--- Start of SUPPLIED DATA ---
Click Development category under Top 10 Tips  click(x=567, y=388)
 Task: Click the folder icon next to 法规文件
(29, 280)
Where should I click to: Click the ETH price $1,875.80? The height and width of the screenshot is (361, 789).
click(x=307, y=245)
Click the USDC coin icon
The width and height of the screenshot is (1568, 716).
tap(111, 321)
--- End of SUPPLIED DATA ---
--- Start of SUPPLIED DATA ---
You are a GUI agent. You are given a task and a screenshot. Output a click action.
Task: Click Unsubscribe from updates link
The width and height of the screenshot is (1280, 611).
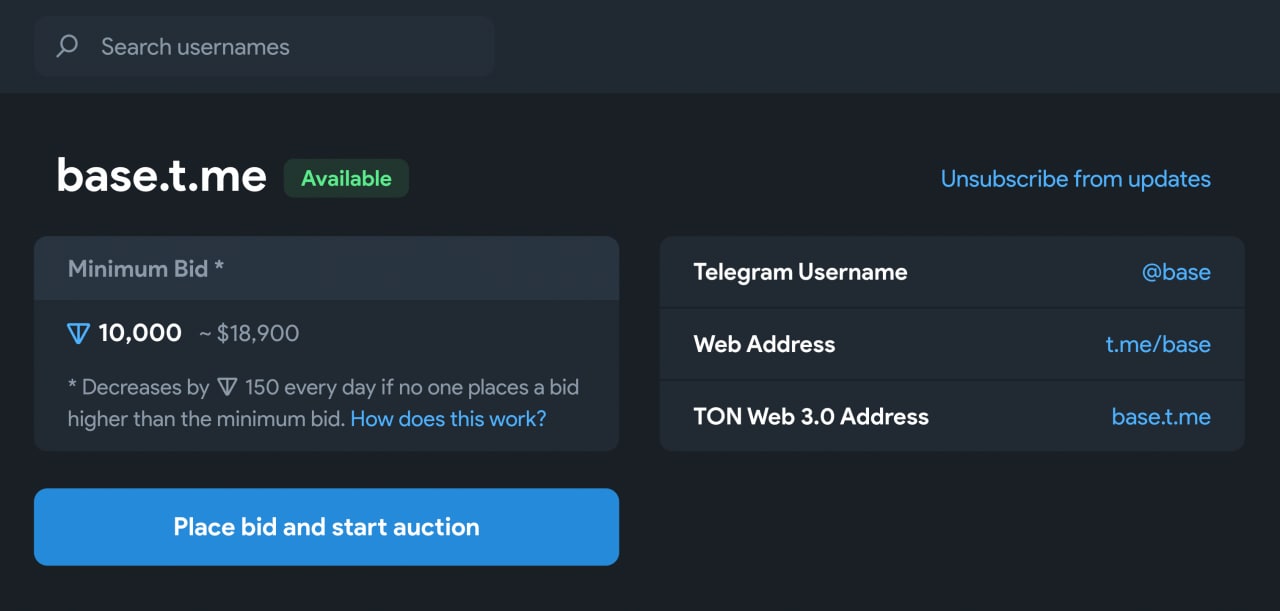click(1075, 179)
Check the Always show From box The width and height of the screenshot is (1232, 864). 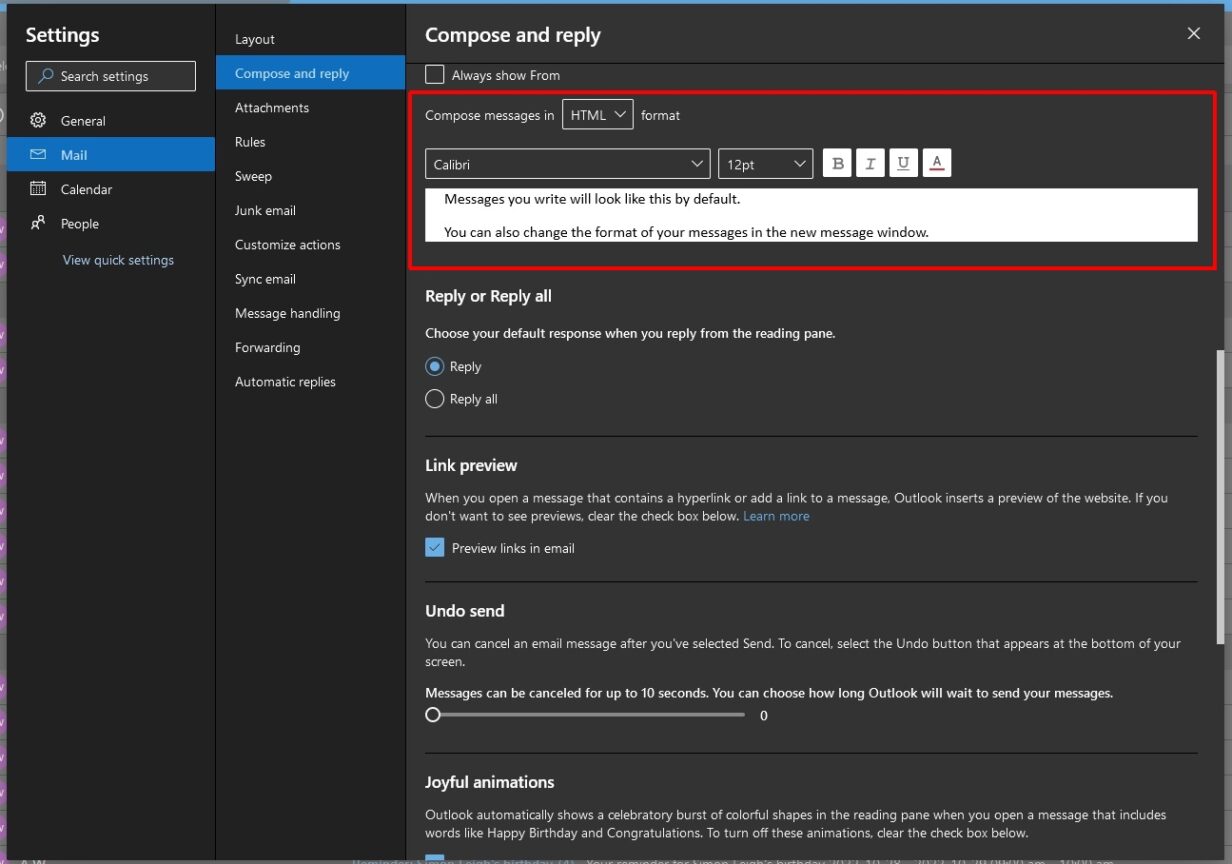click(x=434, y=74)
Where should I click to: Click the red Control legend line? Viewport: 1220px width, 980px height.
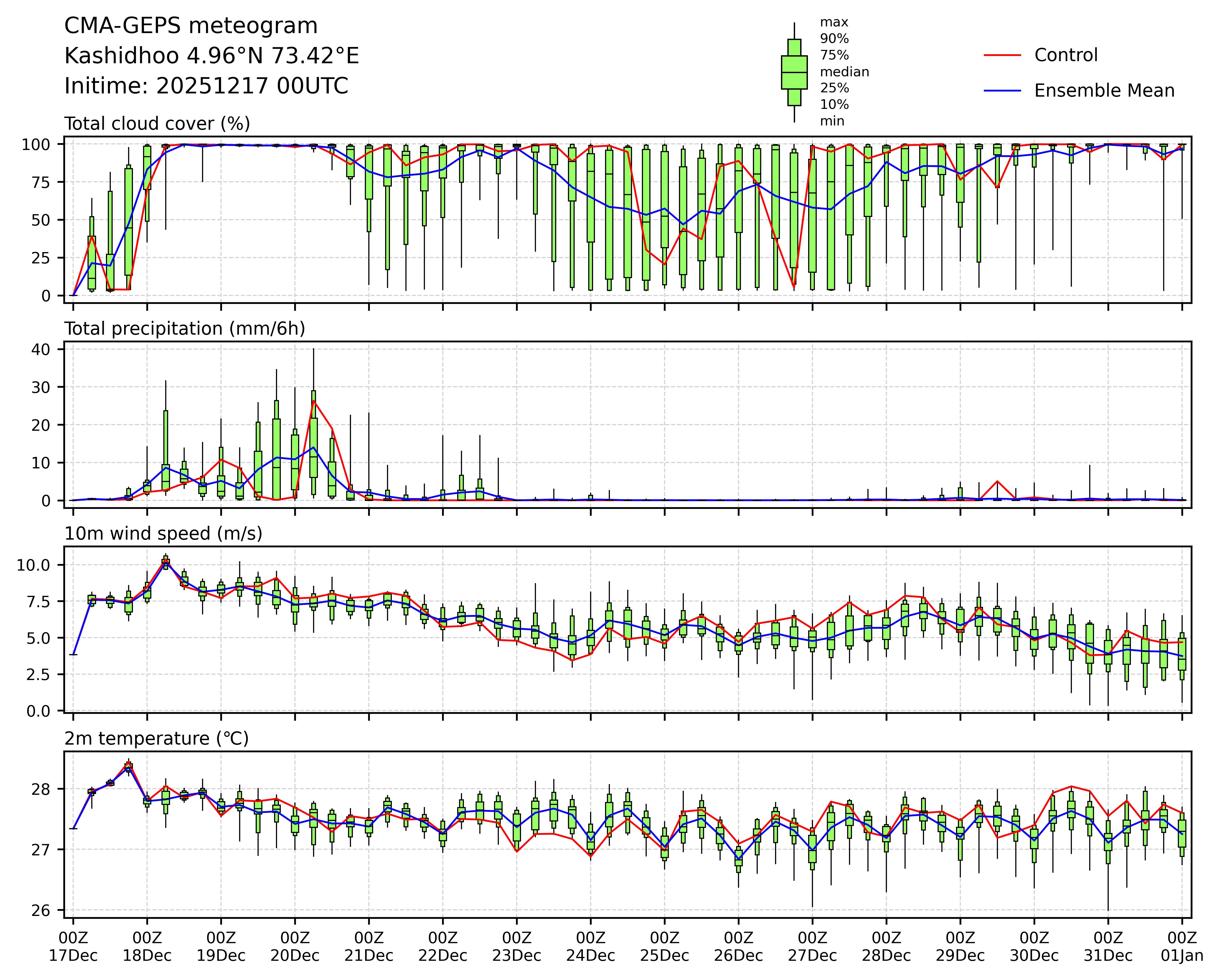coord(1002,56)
--- End of SUPPLIED DATA ---
**GIVEN PROBLEM:** In the rows from the line with "Where should I click to: Click the ETH" to the line with "tap(111, 321)", swap "ETH price" for "Ether price" and return only those lines, otherwise unchanged.

**SOLUTION FOR THIS TASK:**
Where should I click to: Click the Ether price $1,875.80? The height and width of the screenshot is (361, 789).
click(x=307, y=245)
Click the USDC coin icon
The width and height of the screenshot is (1568, 716).
tap(111, 321)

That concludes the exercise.